Motorists who drive through the intersections of Market, Sutter and Sansome Street don't need to worry. Yesterday's crash, involving a taxi cab that drove up onto the sidewalk and seriously injured two people, is already cleared up. Not much to see here, except for the remains of a street post and a kiosk that was too big to cart off yet. The SFPD is reporting, via an official statement, that the cab driver "...was having a medical issue when he hit the gas and drove up onto the sidewalk. The driver hit a public bathroom, a newsstand and then hit the [sidewalk] shoe shine stand where the two victims were working."

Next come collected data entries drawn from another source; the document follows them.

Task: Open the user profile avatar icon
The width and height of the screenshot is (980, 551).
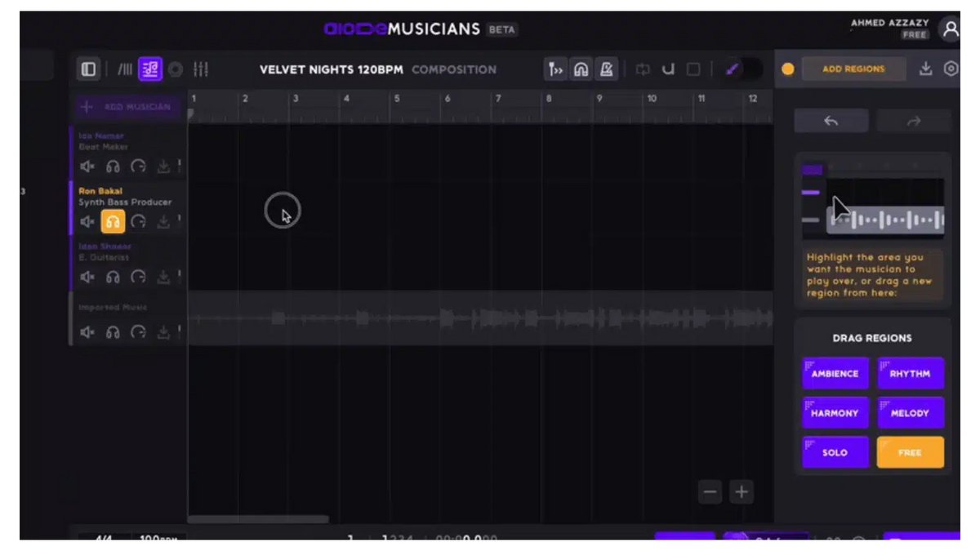Action: click(950, 29)
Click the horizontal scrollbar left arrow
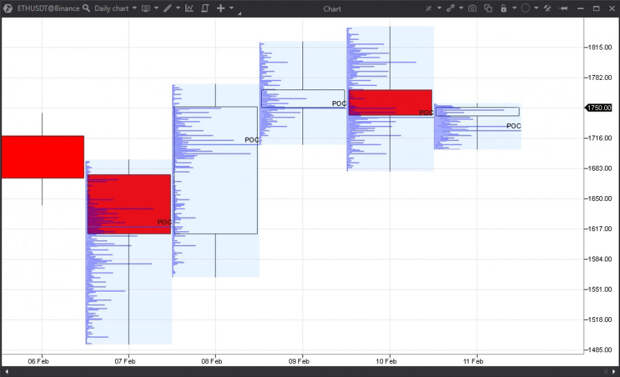 [7, 371]
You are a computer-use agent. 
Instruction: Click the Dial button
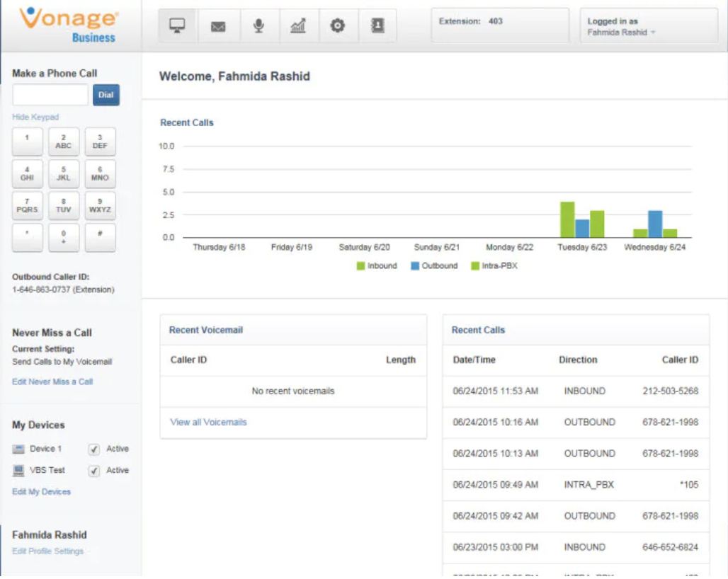(x=106, y=95)
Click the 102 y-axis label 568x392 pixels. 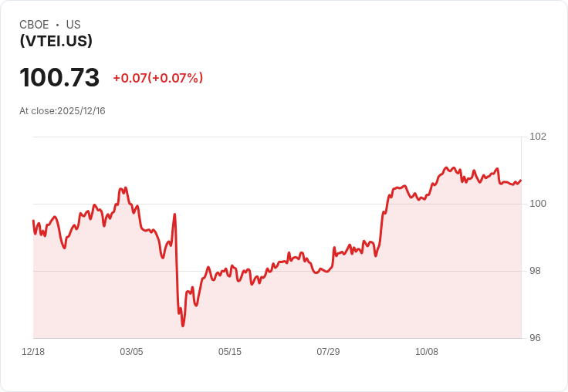(x=538, y=137)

The fear of safe streets advocates is that will be the end of it; there are three people in the hospital, but it will just be chalked up as another "accident" that couldn't be prevented.
As the San Francisco Examiner reported it:
The crash occurred around 3:15 p.m. at Market and Sutter streets when the cab apparently drove up onto a crowded sidewalk, San Francisco police spokesperson Officer Grace Gatpandan said. The cab crashed into two people at the shoeshine stand. All three victims were taken to San Francisco General Hospital, according to hospital spokesman Brent Andrew. One of the patients, a 40-year-old man, is in critical condition, while the other two men, aged 59 and 66, are listed in fair condition, Andrew said.
CBS's local affiliate covered the details as well.
Robert Avellar, who works in the area, had passed by the destroyed shoeshine stand and bathroom earlier that day. "I pass here every day. I was shocked when I saw it on the news." Alexander Sullivan, who walks through the intersection frequently, was also working nearby. "This is a dangerous corner for pedestrians, but not cars--it's clear for cars."
And that's the problem. It's an oddly angled intersection, like so many on Market Street, with wide open boulevards that encourage speeding and give pedestrians little room for error--sometimes they don't have to commit any errors at all to get hit, as in this case.
"While our thoughts are with the people who were injured, this horrific crash is a stark reminder of why the City must make safety a top transportation priority. Yesterday's destructive collision, involving two bystanders and the driver of the taxi who crashed his vehicle onto a busy sidewalk, took place at the intersection of two of the City's high-injury corridors: Market and Sutter," said Natalie Burdick, Outreach Director for Walk San Francisco. "This same intersection, which also includes Sansome, has been the site of at least 15 other severe crashes -- and is part of the 12 percent of streets that account for over 70 percent of the city's severe and fatal traffic collisions."
It's difficult to imagine that, if these statistics were about a train line or an airport, either would be re-opened within a few hours. And it's difficult to understand why, after such a horrible crash, the turn-off to Sutter Street from Market isn't still closed, with investigators hurriedly working to figure out immediate safety enhancements.
The simplest thing to do--in Streetsblog's view--would be to put in a heavy concrete planter/crash barrier on the point where the Sutter and Market sidewalk points towards Market Street (see photo below), to make sure any car that gets out of control has something solid to stop or at least divert it before it runs down pedestrians. There should also be raised crosswalks and other solid infrastructure to force cars to slow as they pass through.
And while SFMTA and Public Works have improvements coming for many of Market Street's intersections, it's not enough and it's not fast enough. "As called for in the recent Mayor's Executive Directive on Vision Zero, the City must redouble its efforts and fix at least 18 miles a year of its most dangerous streets in order to put an end to the traffic violence that continues to plague us," said Burdick.
As the SFMTA graphic shows, it's hardly the first time someone's been badly injured or killed on one of Market Street's notorious intersections. "This is a crazy intersection," said a city employee who was walking by it this afternoon. He asked Streetsblog to withhold his name so he could speak without getting permission. He described how the intersection was designed back when Market Street had horses and trolleys and pedestrians only. "It was meant for another time."